Comprehensive reference for the Anofox Forecast DuckDB extension (v0.4.6). Use when working with ts_* or anofox_fcst_ts_* functions, time series forecasting in DuckDB, or the anofox_forecast extension. Provides API signatures, model selection, common workflows, and critical gotchas.
Install via CLI
openskills install DataZooDE/anofox-forecast---
name: anofox-forecast
description: >
Comprehensive reference for the Anofox Forecast DuckDB extension (v0.4.6).
Use when working with ts_* or anofox_fcst_ts_* functions, time series
forecasting in DuckDB, or the anofox_forecast extension.

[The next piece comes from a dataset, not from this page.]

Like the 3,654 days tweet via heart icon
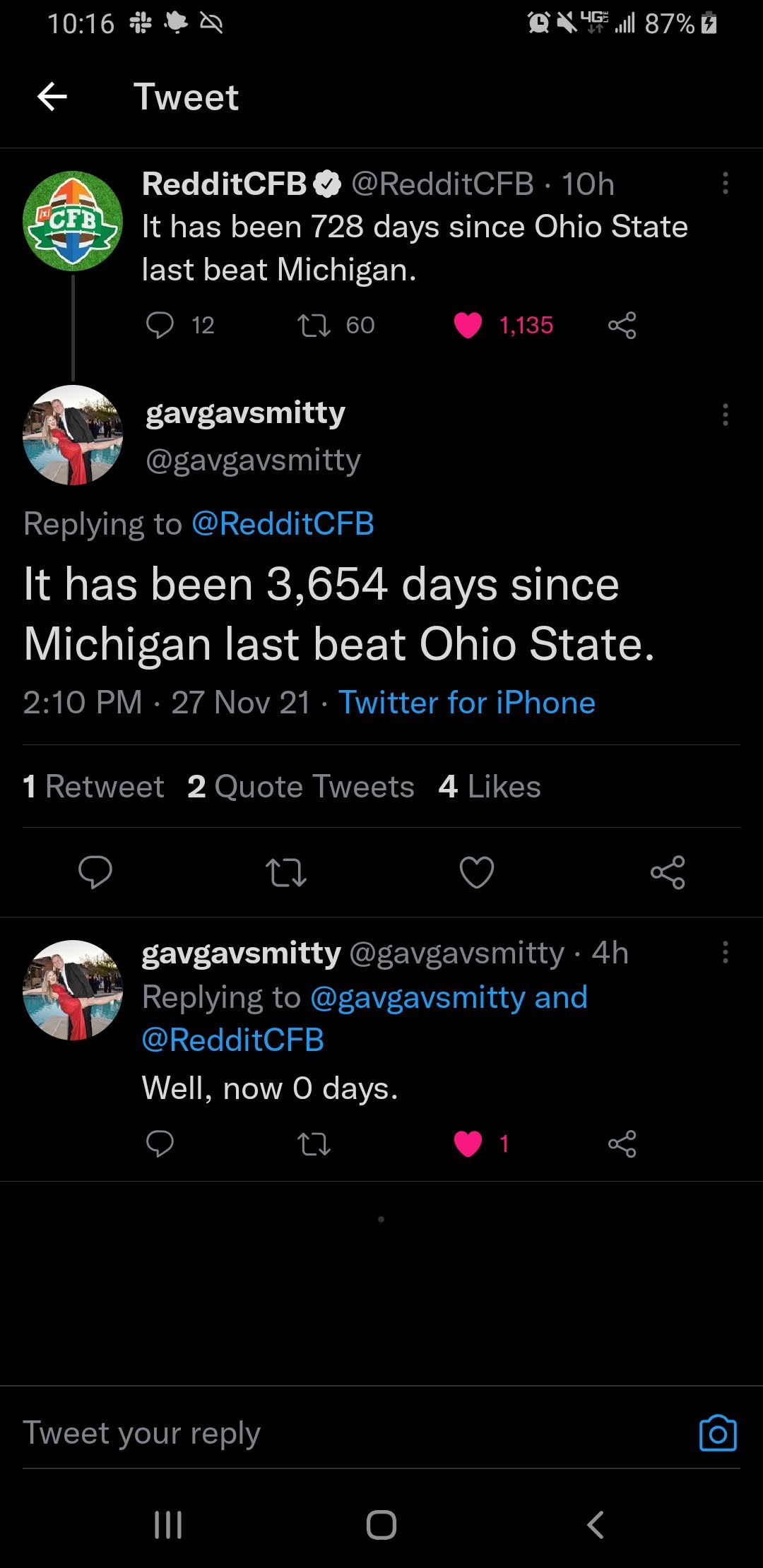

Provides API
signatures, model selection, common workflows, and critical gotchas.
version: 0.4.6
user-invocable: false
---
# Anofox Forecast DuckDB Extension — Cheat Sheet
**Extension:** `anofox_forecast` v0.4.6 | **DuckDB:** v1.4.x+ | **Dual naming:** `ts_*` and `anofox_fcst_ts_*`
## Installation
```sql
LOAD anofox_forecast;
-- All functions available as ts_* and anofox_fcst_ts_* (identical)
```
---
## Critical Gotchas
1. **Seasonality is NOT auto-detected.** You must pass `seasonal_period` explicitly.
Detect first with `ts_detect_periods_by`, then pass to forecasting.

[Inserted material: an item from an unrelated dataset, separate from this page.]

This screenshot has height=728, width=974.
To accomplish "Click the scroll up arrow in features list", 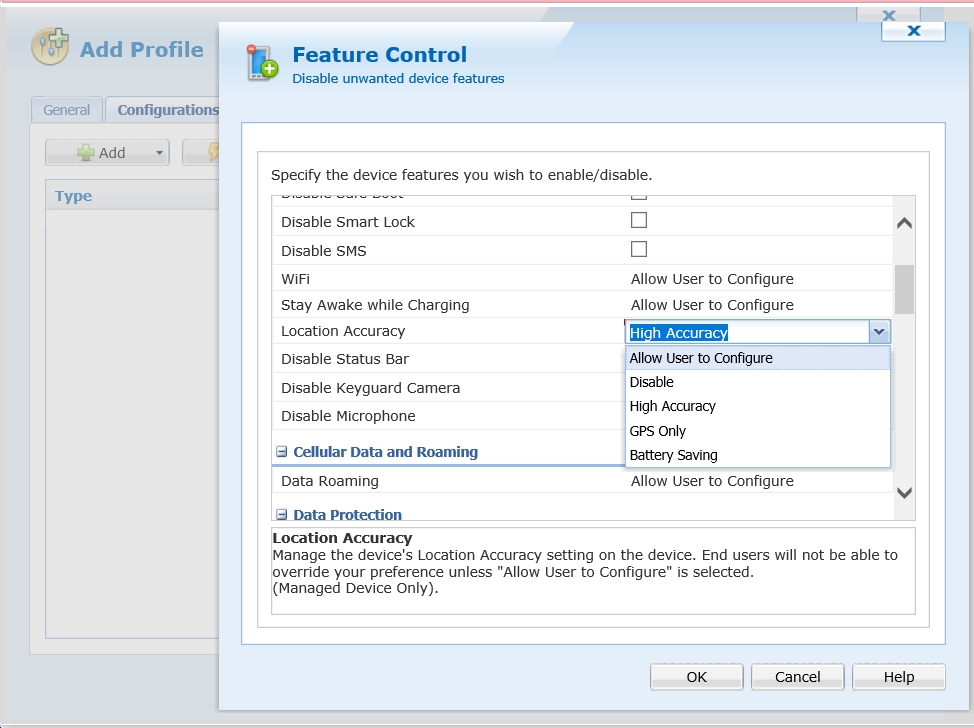I will point(904,223).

2. **DO NOT chain `_by` table functions in CTEs.** Returns 0 rows silently under parallel execution.
Always `CREATE TABLE` between pipeline steps:
```sql
-- BROKEN (0 rows):
WITH step1 AS (SELECT * FROM ts_fill_gaps_by(...))
SELECT * FROM ts_fill_nulls_const_by('step1', ...);
-- CORRECT:
CREATE TABLE step1 AS SELECT * FROM ts_fill_gaps_by(...);
SELECT * FROM ts_fill_nulls_const_by('step1', ...);
```
3. **Model names are case-sensitive.** `'AutoETS'` works, `'autoets'` errors.

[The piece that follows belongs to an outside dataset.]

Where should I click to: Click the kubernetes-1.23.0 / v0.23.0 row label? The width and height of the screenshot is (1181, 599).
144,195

4. **`ts_cv_forecast_by` requires pre-created folds.** Input table must have `fold_id` and `split` columns
(from `ts_cv_folds_by` or `ts_cv_split_by`). Passing raw data throws a clear error.
5. **`ts_forecast_by` requires frequency as 7th positional parameter.** No default — you must specify it:
```sql
-- WRONG: missing frequency
SELECT * FROM ts_forecast_by('sales', id, date, val, 'Naive', 12);
-- CORRECT:
SELECT * FROM ts_forecast_by('sales', id, date, val, 'Naive', 12, '1d');
```
6. **Metric `_by` table macros are deprecated.** Use scalar functions with `GROUP BY`:
```sql
-- Deprecated: SELECT * FROM ts_mae_by(...)
-- Use instead:
SELECT id, ts_mae(LIST(y ORDER BY ds), LIST(yhat ORDER BY ds)) AS mae
FROM results GROUP BY id;
```
7. **Always use `ORDER BY` in `LIST()` for temporal correctness:**
```sql
LIST(value ORDER BY date) -- correct
LIST(value) -- wrong: order not guaranteed
```
---
## Three API Styles
### 1. Table Macros (primary — use these)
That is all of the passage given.